Give only the number of lines in the listing below where the string "indicator" occurs.
DATASET RECORDS below:
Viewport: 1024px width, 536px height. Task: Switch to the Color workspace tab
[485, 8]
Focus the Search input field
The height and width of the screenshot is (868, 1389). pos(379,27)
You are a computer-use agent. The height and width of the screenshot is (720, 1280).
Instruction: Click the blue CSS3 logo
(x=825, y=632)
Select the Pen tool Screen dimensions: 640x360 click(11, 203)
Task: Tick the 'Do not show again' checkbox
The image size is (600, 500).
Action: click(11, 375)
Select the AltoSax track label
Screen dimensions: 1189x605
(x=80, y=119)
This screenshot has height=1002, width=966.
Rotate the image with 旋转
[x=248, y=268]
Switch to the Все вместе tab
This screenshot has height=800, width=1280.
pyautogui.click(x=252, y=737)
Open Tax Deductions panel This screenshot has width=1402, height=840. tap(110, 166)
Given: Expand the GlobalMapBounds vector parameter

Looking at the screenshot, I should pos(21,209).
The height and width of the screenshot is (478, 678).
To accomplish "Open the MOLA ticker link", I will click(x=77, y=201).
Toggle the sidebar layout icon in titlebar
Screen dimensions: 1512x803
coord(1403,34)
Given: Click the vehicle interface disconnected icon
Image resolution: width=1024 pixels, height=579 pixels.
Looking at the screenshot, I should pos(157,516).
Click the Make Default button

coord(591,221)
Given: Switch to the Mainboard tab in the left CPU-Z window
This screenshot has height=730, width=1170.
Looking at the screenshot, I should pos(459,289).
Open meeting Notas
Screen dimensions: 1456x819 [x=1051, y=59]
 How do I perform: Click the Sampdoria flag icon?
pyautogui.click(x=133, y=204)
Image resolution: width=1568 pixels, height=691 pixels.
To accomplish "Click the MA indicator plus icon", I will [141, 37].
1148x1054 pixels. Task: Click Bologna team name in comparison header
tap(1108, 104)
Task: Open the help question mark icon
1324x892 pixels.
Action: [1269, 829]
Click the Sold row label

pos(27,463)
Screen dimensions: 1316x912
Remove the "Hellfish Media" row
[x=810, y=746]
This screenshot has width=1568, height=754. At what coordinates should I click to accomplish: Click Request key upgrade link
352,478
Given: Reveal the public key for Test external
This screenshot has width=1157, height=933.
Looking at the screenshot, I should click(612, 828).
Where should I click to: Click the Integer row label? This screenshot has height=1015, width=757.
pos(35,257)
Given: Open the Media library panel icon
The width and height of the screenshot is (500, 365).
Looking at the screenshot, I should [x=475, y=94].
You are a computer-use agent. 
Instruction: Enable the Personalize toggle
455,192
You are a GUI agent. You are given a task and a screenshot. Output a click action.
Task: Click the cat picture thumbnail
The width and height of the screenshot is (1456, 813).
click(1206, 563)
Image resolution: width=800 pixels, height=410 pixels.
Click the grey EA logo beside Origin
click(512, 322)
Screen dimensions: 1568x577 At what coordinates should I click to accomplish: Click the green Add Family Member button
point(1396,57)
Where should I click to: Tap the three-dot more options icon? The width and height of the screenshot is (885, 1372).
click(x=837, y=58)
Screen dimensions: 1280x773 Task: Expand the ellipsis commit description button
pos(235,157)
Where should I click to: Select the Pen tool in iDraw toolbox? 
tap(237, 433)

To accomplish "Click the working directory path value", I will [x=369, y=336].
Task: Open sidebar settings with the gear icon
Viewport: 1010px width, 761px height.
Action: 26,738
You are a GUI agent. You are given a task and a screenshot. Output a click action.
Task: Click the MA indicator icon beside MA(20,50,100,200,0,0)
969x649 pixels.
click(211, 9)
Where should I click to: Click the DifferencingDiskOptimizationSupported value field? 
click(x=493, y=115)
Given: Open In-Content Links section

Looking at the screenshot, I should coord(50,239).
End of DATASET RECORDS.
▸ EXERCISE ANSWER
2